*HOW TO COMPLETE THIS TASK*:
Line by line, transcribe the listing below without omission.
STORED DATA Start Marker
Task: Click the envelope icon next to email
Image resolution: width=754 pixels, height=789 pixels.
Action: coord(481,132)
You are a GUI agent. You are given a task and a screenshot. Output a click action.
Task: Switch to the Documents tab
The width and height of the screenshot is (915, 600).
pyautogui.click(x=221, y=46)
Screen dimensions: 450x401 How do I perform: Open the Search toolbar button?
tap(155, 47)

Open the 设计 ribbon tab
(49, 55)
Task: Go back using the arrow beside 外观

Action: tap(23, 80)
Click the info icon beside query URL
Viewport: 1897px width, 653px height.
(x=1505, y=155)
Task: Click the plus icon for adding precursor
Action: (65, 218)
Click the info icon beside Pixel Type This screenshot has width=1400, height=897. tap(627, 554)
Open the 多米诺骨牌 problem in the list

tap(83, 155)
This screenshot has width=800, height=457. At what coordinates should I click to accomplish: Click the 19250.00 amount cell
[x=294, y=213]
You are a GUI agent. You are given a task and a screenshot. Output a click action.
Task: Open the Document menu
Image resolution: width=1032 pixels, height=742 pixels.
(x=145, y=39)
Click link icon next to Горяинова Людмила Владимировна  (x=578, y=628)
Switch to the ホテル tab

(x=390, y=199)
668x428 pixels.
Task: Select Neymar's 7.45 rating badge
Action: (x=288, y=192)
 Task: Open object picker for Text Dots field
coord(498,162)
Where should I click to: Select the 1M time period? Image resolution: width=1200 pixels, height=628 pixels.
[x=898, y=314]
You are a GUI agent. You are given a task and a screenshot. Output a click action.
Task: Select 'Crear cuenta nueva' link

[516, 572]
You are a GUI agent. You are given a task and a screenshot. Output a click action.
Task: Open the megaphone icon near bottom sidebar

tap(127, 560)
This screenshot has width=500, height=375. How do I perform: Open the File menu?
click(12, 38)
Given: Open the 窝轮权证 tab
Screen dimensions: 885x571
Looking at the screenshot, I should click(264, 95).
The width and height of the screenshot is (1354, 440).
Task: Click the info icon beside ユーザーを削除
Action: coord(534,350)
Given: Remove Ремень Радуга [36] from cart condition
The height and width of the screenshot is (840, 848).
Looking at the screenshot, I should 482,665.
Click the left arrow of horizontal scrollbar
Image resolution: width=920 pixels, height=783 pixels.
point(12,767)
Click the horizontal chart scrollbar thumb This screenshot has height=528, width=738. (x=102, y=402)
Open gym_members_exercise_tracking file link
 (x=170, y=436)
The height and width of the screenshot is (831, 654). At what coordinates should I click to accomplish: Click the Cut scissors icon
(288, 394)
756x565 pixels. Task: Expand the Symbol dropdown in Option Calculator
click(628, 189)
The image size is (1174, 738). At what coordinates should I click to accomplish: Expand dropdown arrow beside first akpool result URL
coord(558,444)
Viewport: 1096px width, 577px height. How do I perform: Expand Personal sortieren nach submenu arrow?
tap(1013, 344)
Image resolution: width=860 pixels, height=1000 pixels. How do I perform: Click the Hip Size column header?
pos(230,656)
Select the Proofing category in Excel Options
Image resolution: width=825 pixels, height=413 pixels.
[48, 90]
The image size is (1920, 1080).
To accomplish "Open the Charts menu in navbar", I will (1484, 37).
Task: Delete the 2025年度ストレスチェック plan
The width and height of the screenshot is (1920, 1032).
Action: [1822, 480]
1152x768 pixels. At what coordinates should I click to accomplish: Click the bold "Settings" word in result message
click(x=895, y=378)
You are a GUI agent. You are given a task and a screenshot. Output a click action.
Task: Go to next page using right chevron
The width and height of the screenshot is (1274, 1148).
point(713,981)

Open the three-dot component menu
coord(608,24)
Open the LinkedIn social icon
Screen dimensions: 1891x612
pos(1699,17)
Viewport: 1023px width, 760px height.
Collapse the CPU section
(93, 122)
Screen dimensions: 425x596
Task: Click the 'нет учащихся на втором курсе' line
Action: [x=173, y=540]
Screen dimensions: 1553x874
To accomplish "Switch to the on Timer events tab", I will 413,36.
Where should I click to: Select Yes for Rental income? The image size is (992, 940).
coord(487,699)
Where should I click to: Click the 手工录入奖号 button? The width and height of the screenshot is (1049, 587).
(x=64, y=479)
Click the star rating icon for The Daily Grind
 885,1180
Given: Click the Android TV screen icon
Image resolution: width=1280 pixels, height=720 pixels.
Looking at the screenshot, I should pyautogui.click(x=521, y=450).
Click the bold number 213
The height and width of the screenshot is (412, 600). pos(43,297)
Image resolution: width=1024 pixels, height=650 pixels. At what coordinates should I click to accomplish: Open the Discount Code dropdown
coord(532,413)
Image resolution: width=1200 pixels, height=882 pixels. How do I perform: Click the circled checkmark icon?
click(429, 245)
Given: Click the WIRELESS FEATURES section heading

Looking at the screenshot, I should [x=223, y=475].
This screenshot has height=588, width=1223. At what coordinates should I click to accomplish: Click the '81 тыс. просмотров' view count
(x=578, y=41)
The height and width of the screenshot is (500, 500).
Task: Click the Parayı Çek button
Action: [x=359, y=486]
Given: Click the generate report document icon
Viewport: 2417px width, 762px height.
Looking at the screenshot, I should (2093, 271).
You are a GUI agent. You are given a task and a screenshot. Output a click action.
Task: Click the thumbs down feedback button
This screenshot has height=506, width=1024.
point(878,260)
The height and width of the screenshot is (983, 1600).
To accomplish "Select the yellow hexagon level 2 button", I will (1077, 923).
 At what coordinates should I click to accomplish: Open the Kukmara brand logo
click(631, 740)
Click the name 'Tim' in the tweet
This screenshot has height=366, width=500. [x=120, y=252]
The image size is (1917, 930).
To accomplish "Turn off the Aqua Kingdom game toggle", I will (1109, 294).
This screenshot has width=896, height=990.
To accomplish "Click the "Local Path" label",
STORED DATA End Marker
*THE COMPLETED TASK*:
Task: Click the envelope icon next to email
Image resolution: width=754 pixels, height=789 pixels.
Action: coord(481,132)
You are a GUI agent. You are given a task and a screenshot. Output a click action.
Task: Switch to the Documents tab
The width and height of the screenshot is (915, 600).
pyautogui.click(x=221, y=46)
Screen dimensions: 450x401 How do I perform: Open the Search toolbar button?
tap(155, 47)

Open the 设计 ribbon tab
(49, 55)
Task: Go back using the arrow beside 外观

Action: tap(23, 80)
Click the info icon beside query URL
Viewport: 1897px width, 653px height.
(x=1505, y=155)
Task: Click the plus icon for adding precursor
Action: (65, 218)
Click the info icon beside Pixel Type This screenshot has width=1400, height=897. tap(627, 554)
Open the 多米诺骨牌 problem in the list

tap(83, 155)
This screenshot has width=800, height=457. At what coordinates should I click to accomplish: Click the 19250.00 amount cell
[x=294, y=213]
You are a GUI agent. You are given a task and a screenshot. Output a click action.
Task: Open the Document menu
Image resolution: width=1032 pixels, height=742 pixels.
(x=145, y=39)
Click link icon next to Горяинова Людмила Владимировна  (x=578, y=628)
Switch to the ホテル tab

(x=390, y=199)
668x428 pixels.
Task: Select Neymar's 7.45 rating badge
Action: (x=288, y=192)
 Task: Open object picker for Text Dots field
coord(498,162)
Where should I click to: Select the 1M time period? Image resolution: width=1200 pixels, height=628 pixels.
[x=898, y=314]
You are a GUI agent. You are given a task and a screenshot. Output a click action.
Task: Select 'Crear cuenta nueva' link

[516, 572]
You are a GUI agent. You are given a task and a screenshot. Output a click action.
Task: Open the megaphone icon near bottom sidebar

tap(127, 560)
This screenshot has width=500, height=375. How do I perform: Open the File menu?
click(12, 38)
Given: Open the 窝轮权证 tab
Screen dimensions: 885x571
Looking at the screenshot, I should click(264, 95).
The width and height of the screenshot is (1354, 440).
Task: Click the info icon beside ユーザーを削除
Action: coord(534,350)
Given: Remove Ремень Радуга [36] from cart condition
The height and width of the screenshot is (840, 848).
Looking at the screenshot, I should 482,665.
Click the left arrow of horizontal scrollbar
Image resolution: width=920 pixels, height=783 pixels.
point(12,767)
Click the horizontal chart scrollbar thumb This screenshot has height=528, width=738. (x=102, y=402)
Open gym_members_exercise_tracking file link
 (x=170, y=436)
The height and width of the screenshot is (831, 654). At what coordinates should I click to accomplish: Click the Cut scissors icon
(288, 394)
756x565 pixels. Task: Expand the Symbol dropdown in Option Calculator
click(628, 189)
The image size is (1174, 738). At what coordinates should I click to accomplish: Expand dropdown arrow beside first akpool result URL
coord(558,444)
Viewport: 1096px width, 577px height. How do I perform: Expand Personal sortieren nach submenu arrow?
tap(1013, 344)
Image resolution: width=860 pixels, height=1000 pixels. How do I perform: Click the Hip Size column header?
pos(230,656)
Select the Proofing category in Excel Options
Image resolution: width=825 pixels, height=413 pixels.
[48, 90]
The image size is (1920, 1080).
To accomplish "Open the Charts menu in navbar", I will (1484, 37).
Task: Delete the 2025年度ストレスチェック plan
The width and height of the screenshot is (1920, 1032).
Action: [1822, 480]
1152x768 pixels. At what coordinates should I click to accomplish: Click the bold "Settings" word in result message
click(x=895, y=378)
You are a GUI agent. You are given a task and a screenshot. Output a click action.
Task: Go to next page using right chevron
The width and height of the screenshot is (1274, 1148).
point(713,981)

Open the three-dot component menu
coord(608,24)
Open the LinkedIn social icon
Screen dimensions: 1891x612
pos(1699,17)
Viewport: 1023px width, 760px height.
Collapse the CPU section
(93, 122)
Screen dimensions: 425x596
Task: Click the 'нет учащихся на втором курсе' line
Action: [x=173, y=540]
Screen dimensions: 1553x874
To accomplish "Switch to the on Timer events tab", I will 413,36.
Where should I click to: Select Yes for Rental income? The image size is (992, 940).
coord(487,699)
Where should I click to: Click the 手工录入奖号 button? The width and height of the screenshot is (1049, 587).
(x=64, y=479)
Click the star rating icon for The Daily Grind
 885,1180
Given: Click the Android TV screen icon
Image resolution: width=1280 pixels, height=720 pixels.
Looking at the screenshot, I should pyautogui.click(x=521, y=450).
Click the bold number 213
The height and width of the screenshot is (412, 600). pos(43,297)
Image resolution: width=1024 pixels, height=650 pixels. At what coordinates should I click to accomplish: Open the Discount Code dropdown
coord(532,413)
Image resolution: width=1200 pixels, height=882 pixels. How do I perform: Click the circled checkmark icon?
click(429, 245)
Given: Click the WIRELESS FEATURES section heading

Looking at the screenshot, I should [x=223, y=475].
This screenshot has height=588, width=1223. At what coordinates should I click to accomplish: Click the '81 тыс. просмотров' view count
(x=578, y=41)
The height and width of the screenshot is (500, 500).
Task: Click the Parayı Çek button
Action: [x=359, y=486]
Given: Click the generate report document icon
Viewport: 2417px width, 762px height.
Looking at the screenshot, I should (2093, 271).
You are a GUI agent. You are given a task and a screenshot. Output a click action.
Task: Click the thumbs down feedback button
This screenshot has height=506, width=1024.
point(878,260)
The height and width of the screenshot is (983, 1600).
To accomplish "Select the yellow hexagon level 2 button", I will (1077, 923).
 At what coordinates should I click to accomplish: Open the Kukmara brand logo
click(631, 740)
Click the name 'Tim' in the tweet
This screenshot has height=366, width=500. [x=120, y=252]
The image size is (1917, 930).
To accomplish "Turn off the Aqua Kingdom game toggle", I will (1109, 294).
This screenshot has width=896, height=990.
To accomplish "Click the "Local Path" label",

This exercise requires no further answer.